Exercise 1 - Can you repeat the tribunal decision below word for word, between "DETERMINATION AND REASONS" and "1st April 2019.", inclusive?

Page excerpt -
* * * * *

The decision



Upper Tribunal
(Immigration and Asylum Chamber) Appeal Number: PA/09924/2018


THE IMMIGRATION ACTS


Heard at Royal Courts of Justice
Decision & Reasons Promulgated
On 10th June 2019
On 24th June 2019



Before

UPPER TRIBUNAL JUDGE COKER


Between

AI
Appellant
And

SECRETARY OF STATE FOR THE HOME DEPARTMENT
Respondent


Representation:
For the Appellant: Mr A Reza of JKR solicitors
For the Respondent: Ms S Jones, Senior Home Office Presenting Officer


DETERMINATION AND REASONS
Pursuant to Rule 14 of the Tribunal Procedure (Upper Tribunal) Rules 2008 (SI 2008/269) I make an anonymity order. Unless the Upper Tribunal or a Court directs otherwise, no report of these proceedings or any form of publication thereof shall directly or indirectly identify the appellant in this determination identified as AI. This direction applies to, amongst others, all parties. Any failure to comply with this direction could give rise to contempt of court proceedings
1. The appellant's claim for international protection and his human rights claim were refused by the respondent for reasons set out in a decision dated 31st July 2018. His appeal against that decision was heard by First-tier Tribunal Judge Wood on 28th February 2019 and dismissed for reasons set out in a decision promulgated on 1st April 2019.

* * * * *

Recorded data -
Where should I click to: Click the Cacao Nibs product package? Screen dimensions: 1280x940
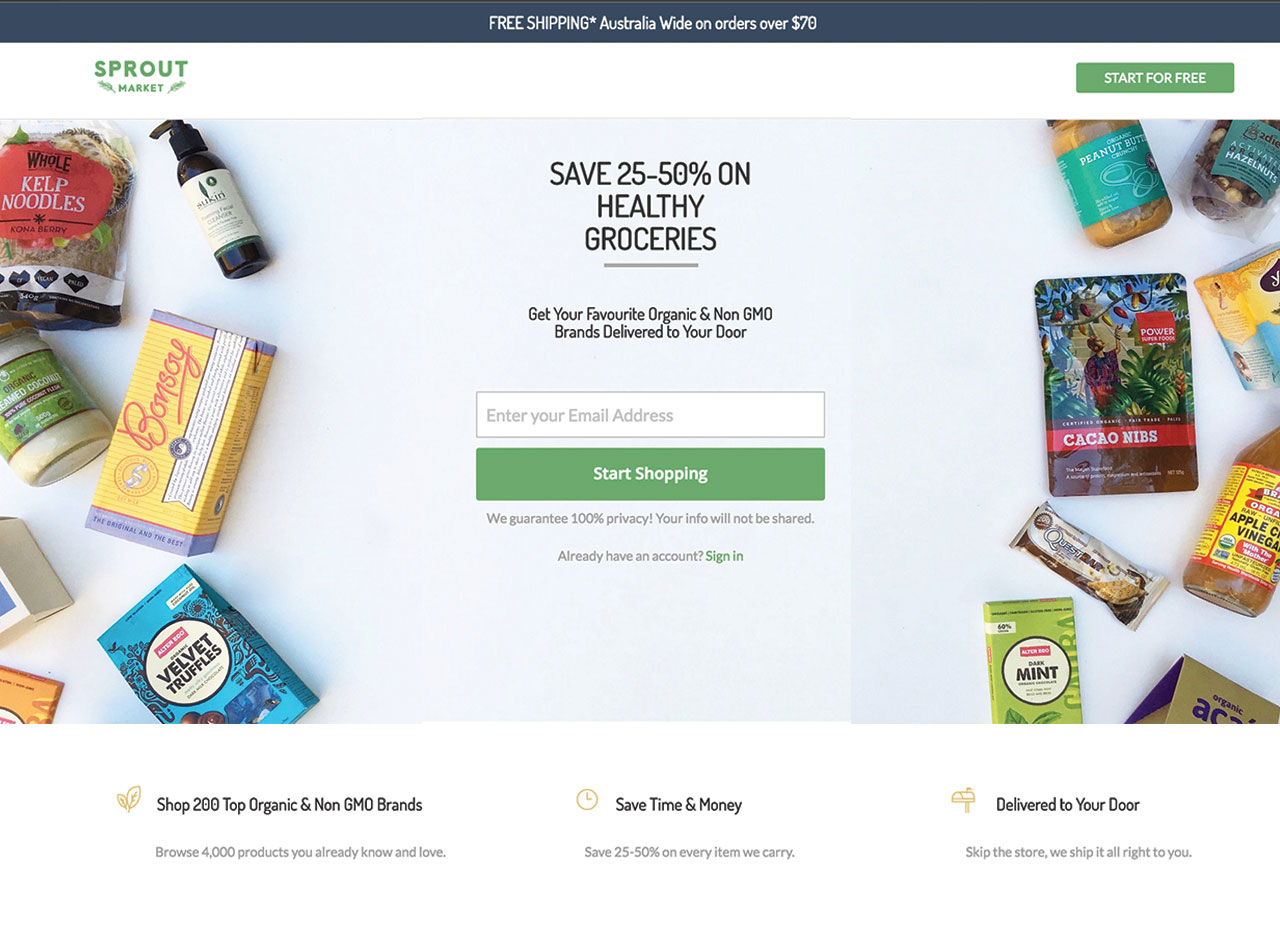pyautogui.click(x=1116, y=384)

* * * * *

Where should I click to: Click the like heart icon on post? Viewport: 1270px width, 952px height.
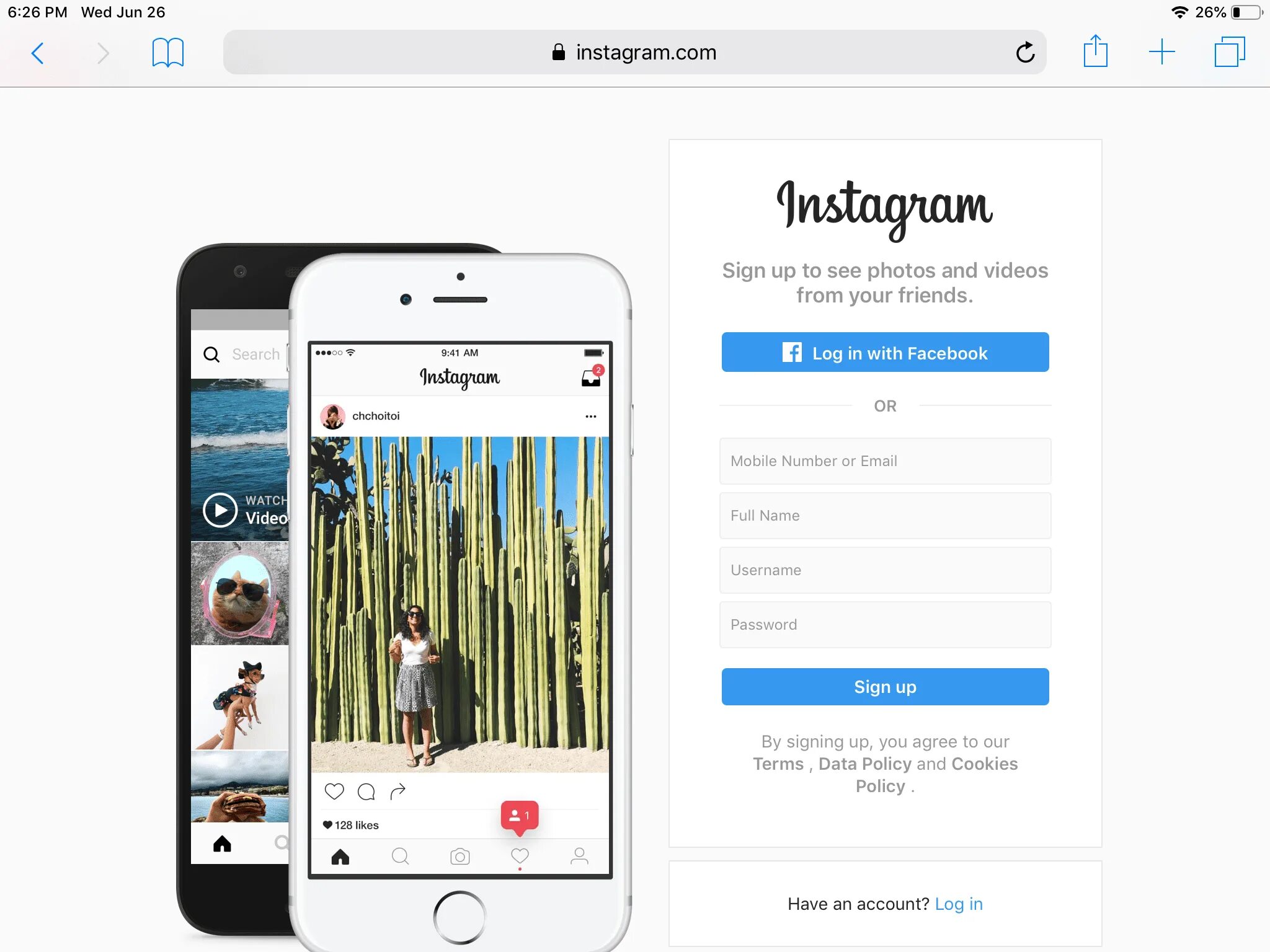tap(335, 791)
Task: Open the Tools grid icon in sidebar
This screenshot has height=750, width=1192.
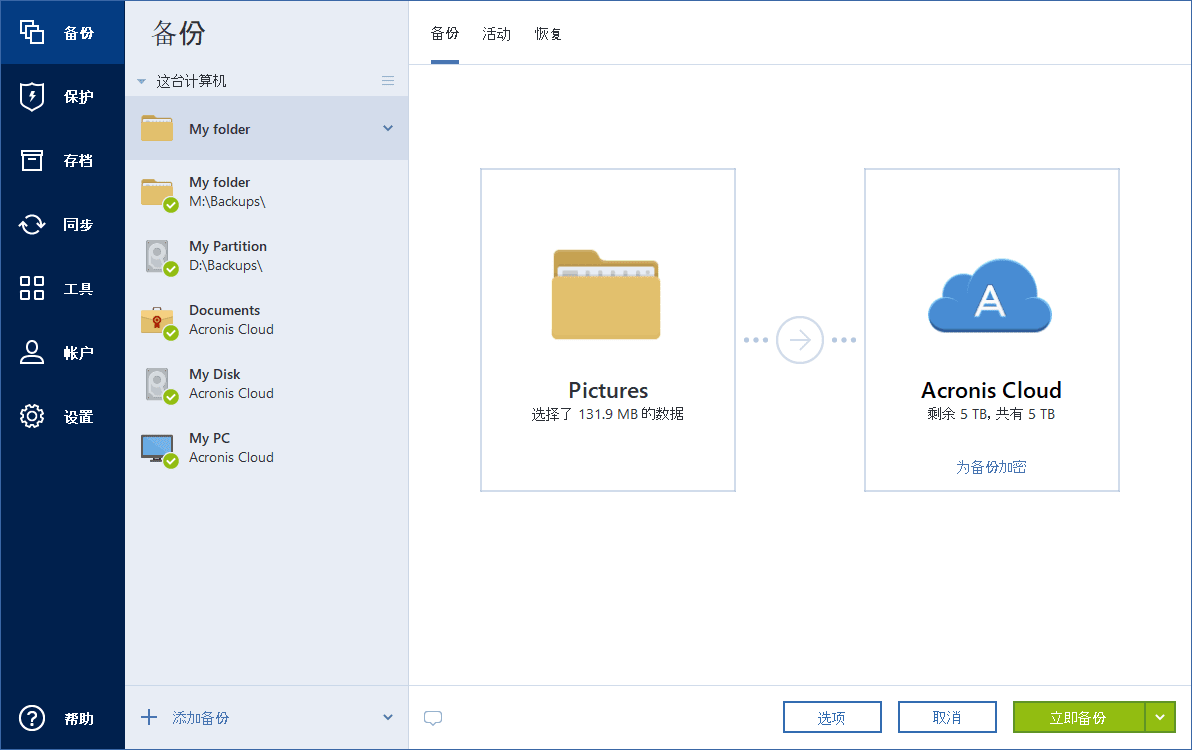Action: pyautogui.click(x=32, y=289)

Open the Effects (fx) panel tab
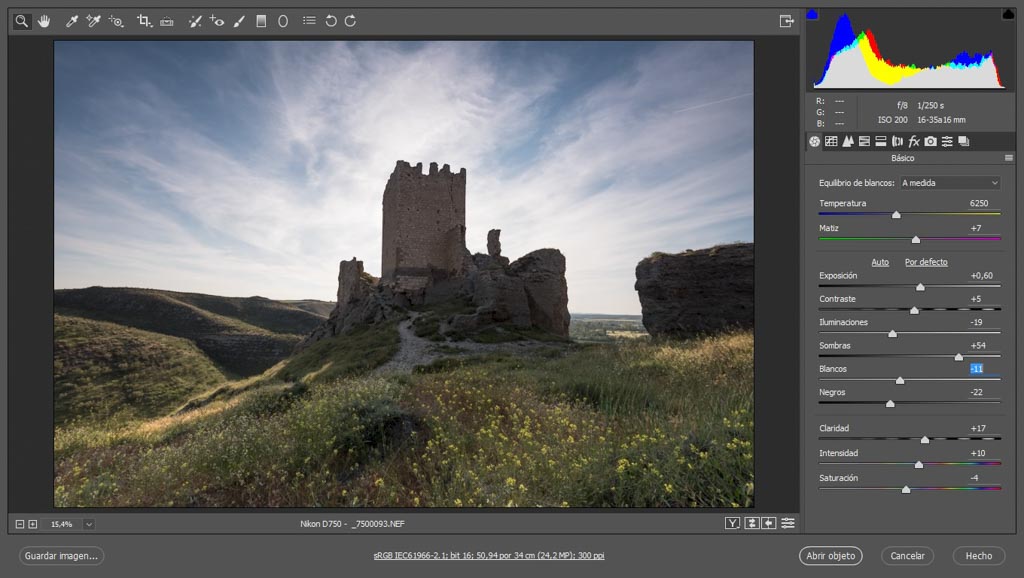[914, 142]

* * * * *

Exercise 2 - Could you reproduce the rows above exactly, between the lines holding "Where should I click to: Click the Cacao" and "pyautogui.click(x=1116, y=384)", inclusive, leaving the pictures out?

Exercise result 1 -
DETERMINATION AND REASONS
Pursuant to Rule 14 of the Tribunal Procedure (Upper Tribunal) Rules 2008 (SI 2008/269) I make an anonymity order. Unless the Upper Tribunal or a Court directs otherwise, no report of these proceedings or any form of publication thereof shall directly or indirectly identify the appellant in this determination identified as AI. This direction applies to, amongst others, all parties. Any failure to comply with this direction could give rise to contempt of court proceedings
1. The appellant's claim for international protection and his human rights claim were refused by the respondent for reasons set out in a decision dated 31st July 2018. His appeal against that decision was heard by First-tier Tribunal Judge Wood on 28th February 2019 and dismissed for reasons set out in a decision promulgated on 1st April 2019.

Exercise result 2 -
Where should I click to: Click the Cacao Nibs product package? Screen dimensions: 1280x940
pyautogui.click(x=1116, y=384)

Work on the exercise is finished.